Eric, Shamar, and I live in secretly affordable housing. Our very nicely located apartment features two bedrooms, a living room with zero right angles, and a decent backyard with a vegetable garden. When the next door apartment is vacant (which is frequent), we also have roof access. Through Eric's years of living here, we have noticed an extremely hands-off approach by our mysterious building's owner. Empty apartments are not advertised. Rents are not raised to match market levels. As a result, the tenants include but are not limited to: three canvassers, one singer/songwriter, a screenwriter/landscaper, this cool Hispanic dude who sings James Brown songs around noon every day, and this young couple upstairs that likes to shower at the same time as me (seriously... like... no matter what time I shower...). The businesses below us include a huge used book store and liquor store. Yay!
Of course, secretly affordable housing has its downsides. It rains on the back staircase. For a week, it rained on our toilet (I rigged up this sweet umbrella-tent!). Apparently, this weekend it rained on the liquor store. We didn't get the frantic phone calls about breaking down our apartment door to fix the leak because we were all in Kentucky (where telephone has yet to be invented). Plumbers came in through our windows to replace a good ten feet of pipe without us even knowing.
The other major downside of secretly affordable housing is the secret tenants. The outside front door to our building does not lock. Normally, this is convenient because Eric has the only security key, and he rarely knows where it is. Often, though, various drunk people beat us to our morning papers.
KPd.: Um, hi crazy drunk dude at 9am. That's my paper.
CDD: I'm reading it.
KPd.: Yeah but... umm... damnit.
As several of our cohorts are often a small step away from homelessness, we generally tried to come up with creative solutions other than calling the police. Investigation revealed that Montclair has no homeless shelter or policy other than let crazy people stay in secretly affordable housing and only intervene if they wander into single-family neighborhoods. So when the crazy elderly woman peed on the stairs during a snowstorm, Shamar bought bleach and a mop. When the scary dude took off running with our NYTimes, Eric gave chase shirtless and barefoot and cornered him in an alleyway to negotiate.
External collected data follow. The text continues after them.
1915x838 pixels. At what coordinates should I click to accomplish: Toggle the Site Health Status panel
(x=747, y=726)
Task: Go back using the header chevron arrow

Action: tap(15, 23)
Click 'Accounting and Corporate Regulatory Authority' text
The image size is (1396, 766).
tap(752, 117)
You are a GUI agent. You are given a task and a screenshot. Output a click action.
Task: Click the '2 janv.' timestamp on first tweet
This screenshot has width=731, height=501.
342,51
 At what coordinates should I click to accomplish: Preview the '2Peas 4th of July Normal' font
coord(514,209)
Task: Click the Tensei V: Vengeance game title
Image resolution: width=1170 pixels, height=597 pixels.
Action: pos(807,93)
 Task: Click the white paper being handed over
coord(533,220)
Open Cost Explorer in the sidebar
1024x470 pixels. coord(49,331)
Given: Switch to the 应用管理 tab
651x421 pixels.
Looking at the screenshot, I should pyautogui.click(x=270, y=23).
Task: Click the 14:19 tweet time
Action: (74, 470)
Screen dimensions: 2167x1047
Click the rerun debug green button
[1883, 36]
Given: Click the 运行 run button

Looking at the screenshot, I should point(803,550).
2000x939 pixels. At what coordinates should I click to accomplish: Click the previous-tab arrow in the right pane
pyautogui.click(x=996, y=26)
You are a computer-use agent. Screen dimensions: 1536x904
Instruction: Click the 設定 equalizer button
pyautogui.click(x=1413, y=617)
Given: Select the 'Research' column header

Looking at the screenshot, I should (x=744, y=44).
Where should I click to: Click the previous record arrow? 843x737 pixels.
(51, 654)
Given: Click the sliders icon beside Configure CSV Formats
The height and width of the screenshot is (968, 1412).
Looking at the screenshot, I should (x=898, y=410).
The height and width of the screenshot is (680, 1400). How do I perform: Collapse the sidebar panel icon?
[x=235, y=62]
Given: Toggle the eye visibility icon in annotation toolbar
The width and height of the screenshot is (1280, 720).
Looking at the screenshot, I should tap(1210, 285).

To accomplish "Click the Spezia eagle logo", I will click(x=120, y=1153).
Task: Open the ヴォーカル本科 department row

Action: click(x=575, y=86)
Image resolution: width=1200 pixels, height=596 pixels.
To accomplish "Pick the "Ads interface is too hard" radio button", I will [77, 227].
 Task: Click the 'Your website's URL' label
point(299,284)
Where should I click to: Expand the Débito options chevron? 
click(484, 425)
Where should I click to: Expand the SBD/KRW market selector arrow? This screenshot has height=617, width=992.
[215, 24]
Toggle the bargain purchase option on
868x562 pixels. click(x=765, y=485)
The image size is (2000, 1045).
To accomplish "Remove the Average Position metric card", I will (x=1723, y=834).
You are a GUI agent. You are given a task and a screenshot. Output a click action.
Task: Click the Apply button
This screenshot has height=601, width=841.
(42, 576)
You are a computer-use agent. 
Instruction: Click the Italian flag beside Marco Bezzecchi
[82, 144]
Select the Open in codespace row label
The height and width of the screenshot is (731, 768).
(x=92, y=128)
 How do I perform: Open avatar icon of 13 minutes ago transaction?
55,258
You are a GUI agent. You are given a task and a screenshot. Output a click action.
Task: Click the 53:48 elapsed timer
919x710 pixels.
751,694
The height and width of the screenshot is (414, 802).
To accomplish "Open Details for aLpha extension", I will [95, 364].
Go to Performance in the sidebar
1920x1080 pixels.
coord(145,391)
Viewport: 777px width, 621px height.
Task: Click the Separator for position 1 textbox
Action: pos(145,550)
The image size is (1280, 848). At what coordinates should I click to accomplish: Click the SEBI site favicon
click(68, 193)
Eric: Stop stealing our paper, and we won't call the police. Plus, we'll leave the sports section for you after we read it.
SD: Deal.
Next day: Scary dude stole our paper.
We found that we were not the only left-leaning nonprofit employees trying to double as a homeless shelter. The Unitarian Church and Equality New Jersey (gay marriage) were sharing real estate with two Vietnam vets and four clinically insane guys.
Equality NJ employee: Hey guys. Mind rolling over so I can open the front door?
Vietnam vet: Oh no problem. Good luck man.
The problem finally came to a head two weeks ago when we walked through the Chase Bank parking lot to access our backyard only to hear country music blasting at 11:30pm.
Step 1: Make sure this is not Brian.
Step 2: Call the police.
We did not want to overly stress out the Montclair PD (who were busy staking out Pathmark and offering personal security to CEOs on Mountain Avenue), so we called the non-emergency number.
Eric: There is an intruder playing loud country music in our backyard.
MPD: Where do you live?
Eric: The apartments on Glenridge Avenue.
MPD: We'll send someone when we can.
KPd.: What the fuck?!
We waited over 45 minutes by our back gate while some crazy dude in the yard slept through Achy Breaky Heart at maximum volume. After several follow-up calls, the police finally decided that intoxicated insane people playing the radio in your garden is worth a peek. They obviously knew the guy, asked him to leave, and drove off.
Such is life in secretly affordable housing. I suppose when you pay below-market rent, you can't complain when the police take their time responding to intruder calls. I imagine they needed to keep a car in reserve just in case another drunk boom box call came in from the mansion district.
The next night, at 5am, in the backyard: ...
Radio: Do you beLIEVE in life after love (after love) after love (after love).
As the music boomed in our bedroom, Eric and I couldn't help but start cracking up laughing. At least our crazy drunk radio intruder has a sense of humor.
The police came, again. I'm sure it won't be the last time. But the papers have both been reliably on the doorstep for a while, and we haven't had anyone camping in the backyard since last week. Maybe this means that our rent will go up.